CZ: Her drawings are quite architectural. Does she speak of having had other paths open to her as an artist?

Whiteread trained as a painter, but she became a sculptor after she felt the need to move beyond the edges of the canvas. In a sense, her drawings allow her sculptural, painterly and architectural skills to meet on common ground.

CZ: You're a young curator in a competitive environment during a time when the economy is both vaporizing collectors and museum budgets. How do you retain inspiration and doggedness?

AP: There is always room for inspired ideas, especially in difficult times like these. In fact, the harder the times, the greater the need for creative energy.

CZ: The contemporary art market, of which Whiteread is very much a part, is capricious.
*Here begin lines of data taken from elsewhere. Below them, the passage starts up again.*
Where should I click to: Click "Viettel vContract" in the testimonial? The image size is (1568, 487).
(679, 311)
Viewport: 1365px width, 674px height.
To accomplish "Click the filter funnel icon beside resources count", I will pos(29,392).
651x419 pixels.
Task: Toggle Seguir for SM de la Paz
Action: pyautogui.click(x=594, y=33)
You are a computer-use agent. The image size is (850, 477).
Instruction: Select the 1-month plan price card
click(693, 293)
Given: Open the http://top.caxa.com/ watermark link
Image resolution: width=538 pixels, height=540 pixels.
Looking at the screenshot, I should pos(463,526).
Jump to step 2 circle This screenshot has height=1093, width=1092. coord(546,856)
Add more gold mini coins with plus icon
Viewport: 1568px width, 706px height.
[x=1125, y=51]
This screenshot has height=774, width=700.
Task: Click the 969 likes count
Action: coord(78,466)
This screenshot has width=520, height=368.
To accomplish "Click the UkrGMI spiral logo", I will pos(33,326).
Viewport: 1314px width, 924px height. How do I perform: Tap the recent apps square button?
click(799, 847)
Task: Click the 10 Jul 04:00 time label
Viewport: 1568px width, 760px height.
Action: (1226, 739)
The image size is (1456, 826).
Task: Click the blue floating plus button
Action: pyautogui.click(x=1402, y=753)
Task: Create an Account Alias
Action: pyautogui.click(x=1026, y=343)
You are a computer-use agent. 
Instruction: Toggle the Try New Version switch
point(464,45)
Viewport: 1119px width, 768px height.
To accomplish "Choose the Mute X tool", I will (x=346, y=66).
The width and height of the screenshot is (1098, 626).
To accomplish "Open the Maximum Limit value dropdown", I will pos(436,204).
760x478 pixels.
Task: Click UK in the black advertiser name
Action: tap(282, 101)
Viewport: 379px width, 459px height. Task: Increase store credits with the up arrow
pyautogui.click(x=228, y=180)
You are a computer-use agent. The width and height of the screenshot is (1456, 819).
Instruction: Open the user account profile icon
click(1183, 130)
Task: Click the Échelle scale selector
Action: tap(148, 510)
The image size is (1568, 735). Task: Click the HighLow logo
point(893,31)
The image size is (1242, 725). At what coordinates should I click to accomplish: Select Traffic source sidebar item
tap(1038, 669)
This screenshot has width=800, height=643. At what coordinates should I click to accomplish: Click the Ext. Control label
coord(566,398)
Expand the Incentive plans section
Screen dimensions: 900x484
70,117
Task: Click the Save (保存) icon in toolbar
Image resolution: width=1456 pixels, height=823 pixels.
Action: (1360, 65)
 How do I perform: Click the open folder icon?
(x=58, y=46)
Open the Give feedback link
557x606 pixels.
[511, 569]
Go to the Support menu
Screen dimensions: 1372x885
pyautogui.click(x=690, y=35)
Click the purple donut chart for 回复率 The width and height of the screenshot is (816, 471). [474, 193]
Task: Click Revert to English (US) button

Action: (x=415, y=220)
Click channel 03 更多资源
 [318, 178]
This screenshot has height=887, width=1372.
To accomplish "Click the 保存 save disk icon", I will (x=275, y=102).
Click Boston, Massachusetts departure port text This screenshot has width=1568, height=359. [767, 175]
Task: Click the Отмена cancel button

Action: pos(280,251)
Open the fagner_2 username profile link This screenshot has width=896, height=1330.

Where does her work stand today commercially and will the drawings now be able to be purveyed like anything else?

AP: Whiteread is a successful artist, and this exhibition and the related catalog will reveal a new and important aspect of her work. The distribution of the catalog will certainly increase the visibility of her drawings, as well as their desirability.

The beautiful catalog is for sale.

The exhibition is at the Hammer from January 31 - April 25, 2010 and travels to the Nasher Sculpture Center in Dallas, Texas, from May 22 to August 15, 2010; and to Tate Britain in London from September 8, 2010, to January 16, 2011.